Offerte e donazioni per la chiesa

Ritornando ancora per un istante alla Festa in onore del nostro Patrono san Floriano martire, voglio ringraziare dal più profondo del cuore tutti coloro che hanno partecipato ai momenti di festa, in particolar modo con la presenza alle celebrazioni liturgiche quale grande e bella testimonianza di essere e di appartenere ad una famiglia, la comunità cristiana. Ci siamo stretti, nella fede e nella preghiera, intorno al nostro Patrono, con momenti di grande partecipazione e devozione. 
Voglio ringraziare inoltre tutti coloro che si sono impegnati per la buona riuscita di tutti i giorni di festa. Un grazie a tutti coloro che hanno preparato la nostra Chiesa: uno splendore.
Grazie a tutti coloro che hanno prestato un servizio liturgico: ministranti, organisti, cantori, lettori.
Grazie a coloro che hanno preparato ed organizzato la Pesca di beneficenza. Il loro impegno e la loro dedizione ha fruttato un guadagno di 2.188 euro che è andato nel fondo cassa della Parrocchia per prepararci ad affrontare i lavori di ristrutturazione della nostra Chiesa. A tal proposito, in questi giorni è arrivato il parere positivo delle Belle Arti. Ora mancano gli ultimi documenti da presentare alla CEI per chiudere il cerchio e poter avere il decreto del nostro Vescovo per inizio lavori.
Dal tabellone posto in chiesa risulta che grazie alle continue e importanti donazioni di tanti di voi abbiamo racimolato un totale di 21.500 euro. Chiaramente per arrivare ai 150.000 c’è ancora da scalare. In questo ultimo periodo prima di aprire il cantiere saranno necessari anche alcune donazioni di spessore. Confidiamo nella Provvidenza. Grazie mille e di cuore a tutti.
Ne approfitto per ringraziare anche le famiglie dei Comunicandi che in occasione della festa della Prima Comunione dei loro figli, hanno raccolto e donato alla Chiesa un totale di 210 euro.
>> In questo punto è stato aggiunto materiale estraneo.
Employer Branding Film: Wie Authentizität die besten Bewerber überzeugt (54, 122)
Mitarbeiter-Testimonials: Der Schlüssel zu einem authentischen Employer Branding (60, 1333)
Apertura Iscrizioni Grest 2025

Sono aperte le iscrizioni al Grest 2025, che si terrà in Oratorio per tre settimane, dal 9 al 27 giugno.

Per iscriversi, occorre compilare e firmare il modulo di Iscrizione e il modulo Privacy, e poi consegnarli a don Giuseppe entro il 3 giugno.

Scarica e compila il modulo Iscrizione al Grest

Scarica e compila il modulo Privacy

Chi usufruirà del servizio mensa e avesse intolleranze e/o allergie da segnalare, deve inoltre scaricare e compilare l’apposito modulo, da consegnare in busta chiusa a don Giuseppe.

Scarica il modulo intolleranze/allergie.

Venerdì 6 giugno alle 18.30 si terrà in Oratorio un incontro informativo per i genitori interessati.